第103話 初デートを振り返る
駅から移動して数分。
俺たちは手を繋いだまま、書店へ向かうためまずはアーケードを目指していた。
辺りは既に夕焼けに包まれていて、俺たち以外の通行人のかすかに聞こえる話し声や、すれ違う車の音が聞こえてくる。本当にゆったりとした時間だ。
そして俺の隣には最愛の彼女、綾奈がいて、その表情は俺と同じで楽しそうで、手をしっかり握って恋人繋ぎをしている。
幸せな時間がゆっくりと過ぎていく感覚になる。本当に心地いい。
それにこうして歩いていると、二ヶ月ほど前、俺と綾奈が初めて一緒に下校した時の事を思い出すな。
その前日の二学期始業式後の放課後、突如千佳さんに連れられて入ったファミレスに綾奈もいて、綾奈のボディーガードとして一緒に下校する事をお願いされた。
そしてその翌日、早速一緒に下校する事になり、そこで寄ったのが今向かっている本屋だった。

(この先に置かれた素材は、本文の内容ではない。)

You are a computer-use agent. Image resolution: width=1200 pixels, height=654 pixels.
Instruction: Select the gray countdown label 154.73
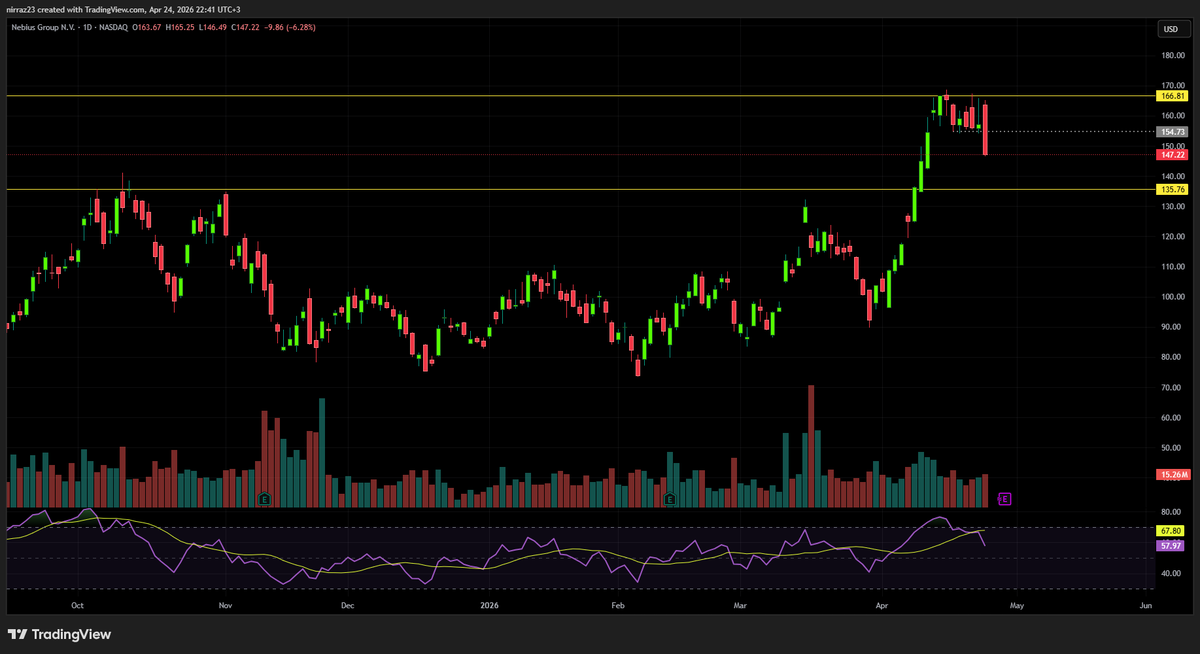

約一年前、中学三年の二学期に綾奈に惚れて、中学卒業と共に綾奈との繋がりは絶たれたと思っていたのに、ボディーガードと称して一緒に下校する事になり、その綾奈と今こうして付き合っているなんて、一年前の俺に教えても絶対に信じてくれないだろうな。
「こうして歩いていると、少し前の事を思い出すよね」
どうやら綾奈も以前の事を思い出していたようだ。
「そうだね」
「真人君も、同じように思い出していたの?」
「うん。こうして本屋に向けて歩いていると、やっぱりね」
それから綾奈は立ち止まってから目を閉じ、まぶたの裏に焼き付いている光景を見ているかのように、穏やかな表情を浮かべて語り出す。
「初めて真人君と一緒に下校して、今と同じように本屋さんに向かっている時は本当に緊張したなぁ」
綾奈が目を開けたので、移動を再開する。
「それは俺だって同じだよ。めっちゃ緊張したし会話も途切れないようにしないとって思って必死だったよ」
あの時は綾奈が話題を振ってくれたから良かったけど、綾奈と二人きりになってから自分の会話の引き出しを全部開けて、その中から良さそうな話題を探すのに必死になっていただろうな。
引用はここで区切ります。